┌──

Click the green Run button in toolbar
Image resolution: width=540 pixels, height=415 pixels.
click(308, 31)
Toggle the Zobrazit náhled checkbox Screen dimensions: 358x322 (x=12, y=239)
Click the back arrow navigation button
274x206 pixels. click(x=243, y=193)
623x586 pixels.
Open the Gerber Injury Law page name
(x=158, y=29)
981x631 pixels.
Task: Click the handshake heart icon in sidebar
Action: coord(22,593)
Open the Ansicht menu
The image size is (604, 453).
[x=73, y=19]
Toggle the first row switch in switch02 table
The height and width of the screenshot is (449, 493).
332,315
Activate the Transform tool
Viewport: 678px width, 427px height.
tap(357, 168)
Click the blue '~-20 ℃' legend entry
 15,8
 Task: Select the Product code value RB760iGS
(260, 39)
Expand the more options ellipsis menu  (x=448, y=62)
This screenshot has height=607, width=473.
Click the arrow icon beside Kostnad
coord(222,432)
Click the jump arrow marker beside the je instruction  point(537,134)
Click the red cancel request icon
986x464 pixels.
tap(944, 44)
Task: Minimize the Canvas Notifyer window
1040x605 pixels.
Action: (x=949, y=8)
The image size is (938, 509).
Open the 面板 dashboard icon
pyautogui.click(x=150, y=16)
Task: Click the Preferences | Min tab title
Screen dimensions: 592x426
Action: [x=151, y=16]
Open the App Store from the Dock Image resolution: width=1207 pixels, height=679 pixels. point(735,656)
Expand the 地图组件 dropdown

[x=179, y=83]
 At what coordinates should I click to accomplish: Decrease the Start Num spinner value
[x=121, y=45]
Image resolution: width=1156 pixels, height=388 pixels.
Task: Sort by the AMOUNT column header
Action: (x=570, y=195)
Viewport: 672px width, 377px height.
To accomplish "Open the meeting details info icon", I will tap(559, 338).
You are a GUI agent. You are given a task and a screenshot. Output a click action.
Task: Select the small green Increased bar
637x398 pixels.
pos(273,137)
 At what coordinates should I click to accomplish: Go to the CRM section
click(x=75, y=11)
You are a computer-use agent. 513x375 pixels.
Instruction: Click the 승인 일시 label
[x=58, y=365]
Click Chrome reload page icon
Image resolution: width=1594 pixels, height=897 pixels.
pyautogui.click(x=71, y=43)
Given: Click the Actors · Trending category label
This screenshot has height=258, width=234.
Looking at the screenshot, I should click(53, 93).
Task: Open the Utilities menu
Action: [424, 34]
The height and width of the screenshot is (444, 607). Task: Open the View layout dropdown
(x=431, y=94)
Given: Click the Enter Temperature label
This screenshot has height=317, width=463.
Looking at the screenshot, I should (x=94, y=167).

└──

◆ **Your goal**
Rewrite all of the records above, changing every "Expand" to "Open" and leaving everything else as it is.

◆ **Exercise response**
Click the green Run button in toolbar
Image resolution: width=540 pixels, height=415 pixels.
click(308, 31)
Toggle the Zobrazit náhled checkbox Screen dimensions: 358x322 (x=12, y=239)
Click the back arrow navigation button
274x206 pixels. click(x=243, y=193)
623x586 pixels.
Open the Gerber Injury Law page name
(x=158, y=29)
981x631 pixels.
Task: Click the handshake heart icon in sidebar
Action: coord(22,593)
Open the Ansicht menu
The image size is (604, 453).
[x=73, y=19]
Toggle the first row switch in switch02 table
The height and width of the screenshot is (449, 493).
332,315
Activate the Transform tool
Viewport: 678px width, 427px height.
tap(357, 168)
Click the blue '~-20 ℃' legend entry
 15,8
 Task: Select the Product code value RB760iGS
(260, 39)
Open the more options ellipsis menu  (x=448, y=62)
This screenshot has height=607, width=473.
Click the arrow icon beside Kostnad
coord(222,432)
Click the jump arrow marker beside the je instruction  point(537,134)
Click the red cancel request icon
986x464 pixels.
tap(944, 44)
Task: Minimize the Canvas Notifyer window
1040x605 pixels.
Action: (x=949, y=8)
The image size is (938, 509).
Open the 面板 dashboard icon
pyautogui.click(x=150, y=16)
Task: Click the Preferences | Min tab title
Screen dimensions: 592x426
Action: [x=151, y=16]
Open the App Store from the Dock Image resolution: width=1207 pixels, height=679 pixels. point(735,656)
Open the 地图组件 dropdown

[x=179, y=83]
 At what coordinates should I click to accomplish: Decrease the Start Num spinner value
[x=121, y=45]
Image resolution: width=1156 pixels, height=388 pixels.
Task: Sort by the AMOUNT column header
Action: (x=570, y=195)
Viewport: 672px width, 377px height.
To accomplish "Open the meeting details info icon", I will tap(559, 338).
You are a GUI agent. You are given a task and a screenshot. Output a click action.
Task: Select the small green Increased bar
637x398 pixels.
pos(273,137)
 At what coordinates should I click to accomplish: Go to the CRM section
click(x=75, y=11)
You are a computer-use agent. 513x375 pixels.
Instruction: Click the 승인 일시 label
[x=58, y=365]
Click Chrome reload page icon
Image resolution: width=1594 pixels, height=897 pixels.
pyautogui.click(x=71, y=43)
Given: Click the Actors · Trending category label
This screenshot has height=258, width=234.
Looking at the screenshot, I should click(53, 93).
Task: Open the Utilities menu
Action: [424, 34]
The height and width of the screenshot is (444, 607). Task: Open the View layout dropdown
(x=431, y=94)
Given: Click the Enter Temperature label
This screenshot has height=317, width=463.
Looking at the screenshot, I should (x=94, y=167).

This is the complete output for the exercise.